### TASK TO COMPLETE
Using the records below, write out again exactly the lines that begin at the line containing "Sticker Basket (637, 73)" and end at the line containing "Régimen de derechos de autor (788, 602)", and no other lines.

━━━━━━━━

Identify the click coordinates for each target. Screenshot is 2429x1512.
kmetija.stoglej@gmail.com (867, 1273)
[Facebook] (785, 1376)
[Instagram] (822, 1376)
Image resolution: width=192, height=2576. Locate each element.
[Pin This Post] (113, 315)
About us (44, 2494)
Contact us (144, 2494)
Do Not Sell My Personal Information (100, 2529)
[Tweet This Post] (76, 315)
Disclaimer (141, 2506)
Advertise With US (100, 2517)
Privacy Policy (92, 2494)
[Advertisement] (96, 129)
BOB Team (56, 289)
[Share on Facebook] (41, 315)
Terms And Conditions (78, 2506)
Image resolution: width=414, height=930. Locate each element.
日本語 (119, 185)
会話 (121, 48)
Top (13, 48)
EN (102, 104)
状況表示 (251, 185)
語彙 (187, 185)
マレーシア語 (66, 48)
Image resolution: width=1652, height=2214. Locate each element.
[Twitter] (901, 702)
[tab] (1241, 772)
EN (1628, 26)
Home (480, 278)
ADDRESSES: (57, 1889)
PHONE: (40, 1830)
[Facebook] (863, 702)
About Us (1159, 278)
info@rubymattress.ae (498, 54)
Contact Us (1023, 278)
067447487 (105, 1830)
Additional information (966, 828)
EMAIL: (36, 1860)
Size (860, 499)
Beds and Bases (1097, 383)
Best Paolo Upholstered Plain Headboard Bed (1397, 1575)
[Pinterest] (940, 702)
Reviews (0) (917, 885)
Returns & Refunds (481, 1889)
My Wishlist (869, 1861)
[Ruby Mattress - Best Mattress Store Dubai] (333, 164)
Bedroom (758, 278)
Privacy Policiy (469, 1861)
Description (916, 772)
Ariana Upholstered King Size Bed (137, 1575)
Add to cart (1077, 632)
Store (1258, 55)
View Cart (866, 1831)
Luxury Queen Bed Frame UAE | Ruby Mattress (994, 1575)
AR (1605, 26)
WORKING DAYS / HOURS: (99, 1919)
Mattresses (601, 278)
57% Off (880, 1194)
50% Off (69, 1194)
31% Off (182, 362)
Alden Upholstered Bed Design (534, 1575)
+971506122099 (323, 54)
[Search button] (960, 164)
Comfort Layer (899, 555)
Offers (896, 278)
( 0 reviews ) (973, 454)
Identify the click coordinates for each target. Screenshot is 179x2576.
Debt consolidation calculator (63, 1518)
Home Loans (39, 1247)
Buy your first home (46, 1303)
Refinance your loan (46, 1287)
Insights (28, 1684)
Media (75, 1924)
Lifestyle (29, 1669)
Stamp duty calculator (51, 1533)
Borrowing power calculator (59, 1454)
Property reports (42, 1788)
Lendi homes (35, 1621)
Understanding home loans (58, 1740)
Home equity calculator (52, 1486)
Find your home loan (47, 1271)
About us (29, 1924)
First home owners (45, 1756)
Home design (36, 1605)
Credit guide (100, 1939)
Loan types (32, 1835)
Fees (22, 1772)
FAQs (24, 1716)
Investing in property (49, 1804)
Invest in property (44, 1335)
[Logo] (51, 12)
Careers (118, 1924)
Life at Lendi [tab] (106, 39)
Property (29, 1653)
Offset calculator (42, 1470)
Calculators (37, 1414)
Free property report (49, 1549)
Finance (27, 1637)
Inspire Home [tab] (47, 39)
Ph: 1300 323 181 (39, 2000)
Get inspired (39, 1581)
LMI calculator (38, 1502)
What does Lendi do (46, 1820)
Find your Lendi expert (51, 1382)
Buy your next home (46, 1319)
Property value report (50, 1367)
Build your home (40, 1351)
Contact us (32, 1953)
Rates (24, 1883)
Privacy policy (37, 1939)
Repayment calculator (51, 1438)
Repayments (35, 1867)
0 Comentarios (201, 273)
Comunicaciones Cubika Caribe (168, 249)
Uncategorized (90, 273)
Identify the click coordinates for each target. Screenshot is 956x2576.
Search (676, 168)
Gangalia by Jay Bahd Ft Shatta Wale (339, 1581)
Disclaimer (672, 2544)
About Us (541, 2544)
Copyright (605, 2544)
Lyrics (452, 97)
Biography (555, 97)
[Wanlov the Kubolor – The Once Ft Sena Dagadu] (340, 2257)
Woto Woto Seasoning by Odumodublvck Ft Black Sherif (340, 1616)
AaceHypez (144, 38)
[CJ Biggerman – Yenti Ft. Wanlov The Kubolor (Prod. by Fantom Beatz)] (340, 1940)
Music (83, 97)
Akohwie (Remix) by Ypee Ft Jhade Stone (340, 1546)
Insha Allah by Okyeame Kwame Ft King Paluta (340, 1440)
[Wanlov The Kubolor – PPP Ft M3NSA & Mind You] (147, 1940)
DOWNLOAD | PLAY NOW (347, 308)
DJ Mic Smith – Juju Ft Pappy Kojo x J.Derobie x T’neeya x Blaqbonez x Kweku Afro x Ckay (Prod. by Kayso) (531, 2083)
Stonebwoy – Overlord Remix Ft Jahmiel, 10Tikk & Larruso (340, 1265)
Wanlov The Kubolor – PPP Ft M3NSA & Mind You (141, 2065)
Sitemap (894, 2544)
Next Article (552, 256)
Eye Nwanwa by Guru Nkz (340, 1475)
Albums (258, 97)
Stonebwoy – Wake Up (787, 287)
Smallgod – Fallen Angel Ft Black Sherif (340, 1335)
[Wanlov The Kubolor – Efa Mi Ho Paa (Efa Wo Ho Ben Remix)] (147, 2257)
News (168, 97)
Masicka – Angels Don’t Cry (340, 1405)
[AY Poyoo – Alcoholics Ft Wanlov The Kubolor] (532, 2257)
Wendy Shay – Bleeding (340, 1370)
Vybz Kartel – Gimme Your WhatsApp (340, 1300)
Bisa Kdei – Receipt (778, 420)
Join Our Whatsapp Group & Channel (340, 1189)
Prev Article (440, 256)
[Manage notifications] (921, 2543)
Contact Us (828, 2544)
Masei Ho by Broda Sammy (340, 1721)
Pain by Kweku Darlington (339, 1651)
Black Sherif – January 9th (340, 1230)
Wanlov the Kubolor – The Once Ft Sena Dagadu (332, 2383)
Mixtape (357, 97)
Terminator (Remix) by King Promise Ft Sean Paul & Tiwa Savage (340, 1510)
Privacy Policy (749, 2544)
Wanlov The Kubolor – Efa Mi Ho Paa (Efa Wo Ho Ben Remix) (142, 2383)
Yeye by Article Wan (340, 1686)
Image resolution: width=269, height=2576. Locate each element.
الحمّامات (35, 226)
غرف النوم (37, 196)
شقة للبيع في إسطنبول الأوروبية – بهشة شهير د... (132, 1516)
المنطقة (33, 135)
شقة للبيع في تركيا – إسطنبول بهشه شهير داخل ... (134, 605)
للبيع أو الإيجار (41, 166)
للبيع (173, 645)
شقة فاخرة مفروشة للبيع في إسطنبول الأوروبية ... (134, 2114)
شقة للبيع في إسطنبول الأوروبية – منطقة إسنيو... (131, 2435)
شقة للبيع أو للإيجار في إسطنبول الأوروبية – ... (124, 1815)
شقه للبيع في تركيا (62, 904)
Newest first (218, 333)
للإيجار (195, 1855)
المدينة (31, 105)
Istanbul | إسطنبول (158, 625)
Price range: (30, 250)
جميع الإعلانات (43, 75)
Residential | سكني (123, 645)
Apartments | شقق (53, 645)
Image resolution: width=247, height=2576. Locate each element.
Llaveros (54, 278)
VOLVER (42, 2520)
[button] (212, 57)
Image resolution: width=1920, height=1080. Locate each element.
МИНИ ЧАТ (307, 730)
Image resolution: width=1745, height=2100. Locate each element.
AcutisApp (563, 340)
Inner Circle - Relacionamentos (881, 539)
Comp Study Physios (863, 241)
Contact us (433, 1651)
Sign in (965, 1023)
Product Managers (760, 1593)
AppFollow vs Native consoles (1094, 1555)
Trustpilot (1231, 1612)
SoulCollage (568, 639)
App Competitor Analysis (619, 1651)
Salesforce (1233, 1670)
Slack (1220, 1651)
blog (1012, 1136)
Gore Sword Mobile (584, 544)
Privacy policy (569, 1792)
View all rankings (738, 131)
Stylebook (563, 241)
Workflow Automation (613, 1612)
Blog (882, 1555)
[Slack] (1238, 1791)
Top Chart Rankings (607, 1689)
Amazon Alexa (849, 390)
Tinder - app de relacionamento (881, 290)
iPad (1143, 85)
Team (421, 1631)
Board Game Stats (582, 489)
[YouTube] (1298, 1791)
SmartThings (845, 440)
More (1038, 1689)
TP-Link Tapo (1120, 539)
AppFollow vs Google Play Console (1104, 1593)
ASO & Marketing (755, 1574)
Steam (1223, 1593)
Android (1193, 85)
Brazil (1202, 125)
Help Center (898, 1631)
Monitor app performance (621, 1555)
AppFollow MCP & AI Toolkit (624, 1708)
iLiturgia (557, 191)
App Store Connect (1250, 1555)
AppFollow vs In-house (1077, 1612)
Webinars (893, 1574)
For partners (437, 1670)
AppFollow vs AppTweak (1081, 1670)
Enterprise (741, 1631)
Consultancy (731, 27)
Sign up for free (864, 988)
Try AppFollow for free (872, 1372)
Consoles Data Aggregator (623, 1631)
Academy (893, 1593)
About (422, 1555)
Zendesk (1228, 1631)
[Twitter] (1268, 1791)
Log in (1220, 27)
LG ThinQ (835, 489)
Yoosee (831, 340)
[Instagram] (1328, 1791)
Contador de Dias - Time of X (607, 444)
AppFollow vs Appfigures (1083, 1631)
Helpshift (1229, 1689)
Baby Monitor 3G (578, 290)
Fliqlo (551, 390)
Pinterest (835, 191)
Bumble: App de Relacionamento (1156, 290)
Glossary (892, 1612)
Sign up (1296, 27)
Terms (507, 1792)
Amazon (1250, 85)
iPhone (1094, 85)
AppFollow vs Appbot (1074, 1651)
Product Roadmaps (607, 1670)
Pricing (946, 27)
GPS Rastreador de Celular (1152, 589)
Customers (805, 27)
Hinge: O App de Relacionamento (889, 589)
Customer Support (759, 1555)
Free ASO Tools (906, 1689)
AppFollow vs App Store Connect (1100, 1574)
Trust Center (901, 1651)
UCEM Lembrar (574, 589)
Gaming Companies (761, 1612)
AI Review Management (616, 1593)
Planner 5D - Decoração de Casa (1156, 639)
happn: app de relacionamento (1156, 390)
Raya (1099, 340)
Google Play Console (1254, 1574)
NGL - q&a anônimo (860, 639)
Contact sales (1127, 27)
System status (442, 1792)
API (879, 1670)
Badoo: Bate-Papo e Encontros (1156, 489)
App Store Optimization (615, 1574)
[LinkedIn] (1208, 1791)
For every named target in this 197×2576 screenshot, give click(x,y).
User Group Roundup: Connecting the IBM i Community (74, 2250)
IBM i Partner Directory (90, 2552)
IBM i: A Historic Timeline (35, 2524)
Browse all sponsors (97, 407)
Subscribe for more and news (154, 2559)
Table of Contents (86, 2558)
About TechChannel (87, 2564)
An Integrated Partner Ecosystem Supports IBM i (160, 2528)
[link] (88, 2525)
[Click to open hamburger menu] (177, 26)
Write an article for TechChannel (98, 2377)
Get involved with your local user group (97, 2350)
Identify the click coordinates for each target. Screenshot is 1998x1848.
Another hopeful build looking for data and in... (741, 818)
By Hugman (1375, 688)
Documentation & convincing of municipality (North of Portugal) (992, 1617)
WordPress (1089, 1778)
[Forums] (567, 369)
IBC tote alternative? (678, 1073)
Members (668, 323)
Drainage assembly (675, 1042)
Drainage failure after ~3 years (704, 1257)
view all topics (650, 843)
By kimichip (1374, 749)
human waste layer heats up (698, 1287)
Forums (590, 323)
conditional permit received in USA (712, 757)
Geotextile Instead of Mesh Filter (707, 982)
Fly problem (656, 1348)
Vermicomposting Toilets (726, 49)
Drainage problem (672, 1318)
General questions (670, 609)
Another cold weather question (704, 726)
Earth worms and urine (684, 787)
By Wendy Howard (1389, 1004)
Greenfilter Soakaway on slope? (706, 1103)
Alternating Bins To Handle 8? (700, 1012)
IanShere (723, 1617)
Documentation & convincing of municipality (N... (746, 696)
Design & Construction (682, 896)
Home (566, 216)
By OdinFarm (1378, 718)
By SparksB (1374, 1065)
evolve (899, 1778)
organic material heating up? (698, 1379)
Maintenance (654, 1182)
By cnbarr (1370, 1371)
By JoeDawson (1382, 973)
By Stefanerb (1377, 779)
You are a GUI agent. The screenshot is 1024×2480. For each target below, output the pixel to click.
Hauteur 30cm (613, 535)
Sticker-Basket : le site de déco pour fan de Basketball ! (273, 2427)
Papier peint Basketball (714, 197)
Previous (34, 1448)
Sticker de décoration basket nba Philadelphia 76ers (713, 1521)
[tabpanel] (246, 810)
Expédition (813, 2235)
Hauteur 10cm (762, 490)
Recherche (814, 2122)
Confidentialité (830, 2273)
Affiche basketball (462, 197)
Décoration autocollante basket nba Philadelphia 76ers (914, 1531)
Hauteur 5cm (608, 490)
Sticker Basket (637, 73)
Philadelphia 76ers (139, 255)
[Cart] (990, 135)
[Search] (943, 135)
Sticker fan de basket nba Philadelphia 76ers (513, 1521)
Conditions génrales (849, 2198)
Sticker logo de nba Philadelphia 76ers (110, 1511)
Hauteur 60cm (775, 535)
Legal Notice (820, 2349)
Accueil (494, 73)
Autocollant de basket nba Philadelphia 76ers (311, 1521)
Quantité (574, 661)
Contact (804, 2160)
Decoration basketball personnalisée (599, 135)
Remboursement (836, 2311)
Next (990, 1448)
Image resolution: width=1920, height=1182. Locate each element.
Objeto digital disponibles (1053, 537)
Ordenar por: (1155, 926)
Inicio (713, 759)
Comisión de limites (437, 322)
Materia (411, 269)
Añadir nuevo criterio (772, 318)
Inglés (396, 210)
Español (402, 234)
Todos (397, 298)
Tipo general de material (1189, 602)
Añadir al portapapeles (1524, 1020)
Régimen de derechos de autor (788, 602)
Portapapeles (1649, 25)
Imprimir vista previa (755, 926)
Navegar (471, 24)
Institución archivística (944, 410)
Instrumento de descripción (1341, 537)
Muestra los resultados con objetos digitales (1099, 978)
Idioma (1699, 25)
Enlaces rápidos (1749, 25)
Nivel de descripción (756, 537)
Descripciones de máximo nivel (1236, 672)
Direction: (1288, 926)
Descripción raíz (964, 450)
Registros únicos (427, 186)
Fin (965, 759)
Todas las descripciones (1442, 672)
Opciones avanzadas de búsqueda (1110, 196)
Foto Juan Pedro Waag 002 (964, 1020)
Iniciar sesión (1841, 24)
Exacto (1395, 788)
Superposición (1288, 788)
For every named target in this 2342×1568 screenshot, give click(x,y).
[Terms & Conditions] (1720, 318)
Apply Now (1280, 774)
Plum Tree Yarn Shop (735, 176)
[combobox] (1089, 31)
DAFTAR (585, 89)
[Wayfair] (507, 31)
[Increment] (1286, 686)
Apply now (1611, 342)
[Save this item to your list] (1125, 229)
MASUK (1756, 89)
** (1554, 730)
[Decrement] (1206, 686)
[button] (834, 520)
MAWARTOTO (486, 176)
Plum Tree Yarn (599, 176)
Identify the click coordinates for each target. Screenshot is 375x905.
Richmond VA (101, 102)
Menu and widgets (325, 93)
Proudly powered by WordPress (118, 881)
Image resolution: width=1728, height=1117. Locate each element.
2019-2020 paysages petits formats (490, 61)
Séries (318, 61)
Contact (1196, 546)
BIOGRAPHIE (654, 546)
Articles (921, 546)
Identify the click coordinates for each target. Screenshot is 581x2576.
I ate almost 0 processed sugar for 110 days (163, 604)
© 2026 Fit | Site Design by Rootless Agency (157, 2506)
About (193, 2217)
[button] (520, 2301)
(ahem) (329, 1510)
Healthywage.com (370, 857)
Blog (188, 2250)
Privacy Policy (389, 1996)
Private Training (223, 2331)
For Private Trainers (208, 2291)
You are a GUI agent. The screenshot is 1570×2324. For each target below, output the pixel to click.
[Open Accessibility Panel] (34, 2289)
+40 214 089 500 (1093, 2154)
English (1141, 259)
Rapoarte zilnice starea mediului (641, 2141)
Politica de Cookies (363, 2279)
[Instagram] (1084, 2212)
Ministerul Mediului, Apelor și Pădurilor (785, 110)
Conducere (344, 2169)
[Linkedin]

━━━━━━━━

### EXERCISE OUTPUT
Sticker Basket (637, 73)
Philadelphia 76ers (139, 255)
[Cart] (990, 135)
[Search] (943, 135)
Sticker fan de basket nba Philadelphia 76ers (513, 1521)
Conditions génrales (849, 2198)
Sticker logo de nba Philadelphia 76ers (110, 1511)
Hauteur 60cm (775, 535)
Legal Notice (820, 2349)
Accueil (494, 73)
Autocollant de basket nba Philadelphia 76ers (311, 1521)
Quantité (574, 661)
Contact (804, 2160)
Decoration basketball personnalisée (599, 135)
Remboursement (836, 2311)
Next (990, 1448)
Image resolution: width=1920, height=1182. Locate each element.
Objeto digital disponibles (1053, 537)
Ordenar por: (1155, 926)
Inicio (713, 759)
Comisión de limites (437, 322)
Materia (411, 269)
Añadir nuevo criterio (772, 318)
Inglés (396, 210)
Español (402, 234)
Todos (397, 298)
Tipo general de material (1189, 602)
Añadir al portapapeles (1524, 1020)
Régimen de derechos de autor (788, 602)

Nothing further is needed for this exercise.